"This gospel has made more out of me, than I could've made for myself."
The gospel brings me so much happiness and knowledge of the truth.
I know WHY I'm here I know WHERE I'm going, I know WHAT I need to be doing and HOW I need to act. I know who I am.
I am a daughter of my Heavenly Father... and He loves me. Jesus Christ died for everyone, that's right. Jesus Christ died for me individually. He suffered for my sins. He knows what I go through and as a result, I will never be alone. Ever. No matter how I'm feeling, I'll have one person who will understand. Someone who took on all the pain in the world, so that I wouldn't have to.
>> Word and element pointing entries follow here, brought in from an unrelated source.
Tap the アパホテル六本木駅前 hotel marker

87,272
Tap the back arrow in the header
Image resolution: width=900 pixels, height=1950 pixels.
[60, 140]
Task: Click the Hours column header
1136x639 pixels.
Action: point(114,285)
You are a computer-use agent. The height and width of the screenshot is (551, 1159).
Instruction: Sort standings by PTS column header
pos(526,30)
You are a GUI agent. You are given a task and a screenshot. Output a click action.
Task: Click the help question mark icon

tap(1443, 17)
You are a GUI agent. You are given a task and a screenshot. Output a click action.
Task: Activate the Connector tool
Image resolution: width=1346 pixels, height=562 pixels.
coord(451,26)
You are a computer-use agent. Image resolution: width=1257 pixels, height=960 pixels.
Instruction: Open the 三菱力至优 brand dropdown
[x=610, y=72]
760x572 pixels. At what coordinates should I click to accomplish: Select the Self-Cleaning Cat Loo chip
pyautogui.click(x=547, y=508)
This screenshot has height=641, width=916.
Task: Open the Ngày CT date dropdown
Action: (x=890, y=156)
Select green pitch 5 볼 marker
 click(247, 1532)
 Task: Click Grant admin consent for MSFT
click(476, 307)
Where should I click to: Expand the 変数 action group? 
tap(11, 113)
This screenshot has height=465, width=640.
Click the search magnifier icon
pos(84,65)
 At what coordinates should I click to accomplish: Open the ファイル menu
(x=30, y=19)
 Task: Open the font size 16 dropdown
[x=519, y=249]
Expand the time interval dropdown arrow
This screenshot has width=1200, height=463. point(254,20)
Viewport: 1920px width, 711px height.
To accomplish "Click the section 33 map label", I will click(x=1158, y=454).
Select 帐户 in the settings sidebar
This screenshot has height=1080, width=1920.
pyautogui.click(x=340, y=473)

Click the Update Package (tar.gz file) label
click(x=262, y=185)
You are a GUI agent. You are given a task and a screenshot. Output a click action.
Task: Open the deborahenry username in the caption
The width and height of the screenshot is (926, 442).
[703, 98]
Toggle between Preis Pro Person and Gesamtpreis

I have people on the other side rooting for me. I have guardian angels and the Holy Ghost directing my path. My "plan" may not always align with His plan... but perfect faith means no fear.
Head first. Fearless.
I'm excited for what He has in store for me.
What is "cool" doesn't matter... what "everyone else" is doing is not important.
Jesus Christ, He is what is important. Working everyday toward perfection, failing and trying even harder the next day. That is what is important.
Saturday October 8th, 2011, AKA, the day I absolutely knew I am not ashamed to be who I am. Sure, I knew before, kinda. But vocally and to the world, I would like to announce that I am free to be me. I am not ashamed to tell you that I love my Savior. I am not ashamed to tell you that I shop at the DI. I am not ashamed to say that I crochet...
There was a time where going to Value Village or the Good Will was embarrassing. Going to the DI is now a pass time. I LOVE wearing DI clothes.
DI wedding dress.
NEW SWEATER :) :) :)
And a three dollar skirt... heck ya!
There was a time when I wouldn't tell people I could crochet. The mind process was, that's for old people... I even told my mom that I didn't like the yarn she got me one time because I was so embarrassed she brought it up. Still feel guilty about that one. I still have that yarn mom, and I love it.
There was a time when I wasn't going to dance in front of people. There was a time when I wouldn't make silly faces. There was a time when I wouldn't talk about periods or whatev. I am. who. I. am. I am happy because I choose to be and because I have faith and hope and so much to look forward to with the knowledge that there is a God who knows and loves me.
And because I know that I am a daughter of Heavenly Father
and that my goal is not to be popular,
or have the most dates,
or even land a boyfriend...
that my goal is to make it happily back to Him...
Then I will smile, keep my chin up and be the Lauren Falter I want to be.
***
This weekend was so fun.
I needed a good care-free weekend with my best friend.
A Friday of head banging straws, replaying our summer nights, a fun blind date and pumpkin carving. A Saturday of attempting to sleep in, DI, dollar store, last half of the game, random visitors, party hoppin', pizza and late night moo-moo dancing.
haha lauren! that DI wedding dress is actually really cute on you!! Call me crazy, but i love it!